CSD in Action: Using Machine Learning to Predict the Crystalline Properties of Molecular Compounds without their Crystal Structures
Here we highlight a paper by scientists at the Lawrence Livermore National Laboratory using the Cambridge Structural Database (CSD) to train models to predict the densities of molecules from chemical structure alone. This is part of our series highlighting examples of the Cambridge Crystallographic Data Centre (CCDC) tools in action by scientists around the world.
Summary
In this work, the authors demonstrate that machine learning methods that leverage quality datasets can directly learn the relationship between chemical structures and bulk crystalline properties of molecules, even in the absence of any crystal structure information or quantum mechanical (QM) calculations. The authors focused specifically on energetic materials called high explosives (HEs) and predicting their crystalline densities without crystal structure information. How to best featurize molecules as inputs into machine learning models remains a challenge within the chemistry machine learning community. The authors sought to understand whether expert-crafted features or learned molecular representations via graph-based neural network models yield the best results.

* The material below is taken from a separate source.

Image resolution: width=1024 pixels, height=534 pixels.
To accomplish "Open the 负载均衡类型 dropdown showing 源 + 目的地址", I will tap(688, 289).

By leveraging the experimentally derived and hand-curated data in the CSD, the researchers were able to produce models that outperform current state-of-the-art methods, including more computationally expensive density functional theory (DFT)-based methods. They found that their message passing neural network (MPNN)-based models with learned molecular representations generally performed best – performing well even on data not representative of the training data. In their tests across more than 10,000 HE-like molecules, 61% of the best model’s predictions were “excellent” (error is less than 0.03 g/cm3) and 22% were “informative” (error is within 0.03 and 0.05 g/cm3) The best model also performed well predicting the densities of notoriously difficult molecules, such as riaminotrinitrobenzene (TATB) – yielding a prediction of 1.95 g/cm3, which is only 0.02 g/cm3 higher than the experimentally reported value.
Why
Predicting molecules’ bulk properties of interest from a chemical structure alone remains a long-sought-after goal in chemistry as it would expedite the discovery of novel materials and save resources on benchtop synthesis experiments across industries. A specific challenge to machine learning for HE molecules has been the lack of readily available large data sets. For example, the authors state that data sets of 300 HE molecules are considered large. Using the CSD, the researchers generated a library of 10,000 molecules with which to train their models.
How
A variety of ML approaches have been employed for predicting molecular-level properties, including energy levels and lipophilicity. However, using ML approaches to predict bulk crystalline properties is less common. (Often the goal is to find the crystalline structure.) The researchers curated a subset of molecules from the CSD, removing any molecules lacking published densities or 3D structures that could not be correctly constructed from a crystal structure file. This resulted in 10,251 energetic or energetic-like molecules. They then mapped those molecules’ quantitative molecular compound properties with features that are accessible to ML models.
For their best-performing MPNN model, the researchers only provided information about a molecule’s bonds and atoms. The MPNN is therefore developing potential features that predict crystal density. Researchers can then mine the features for new insights into what molecular features are important for advantageous crystalline densities. Historically, this training process works the other way around – with researchers providing features that may or may not be important.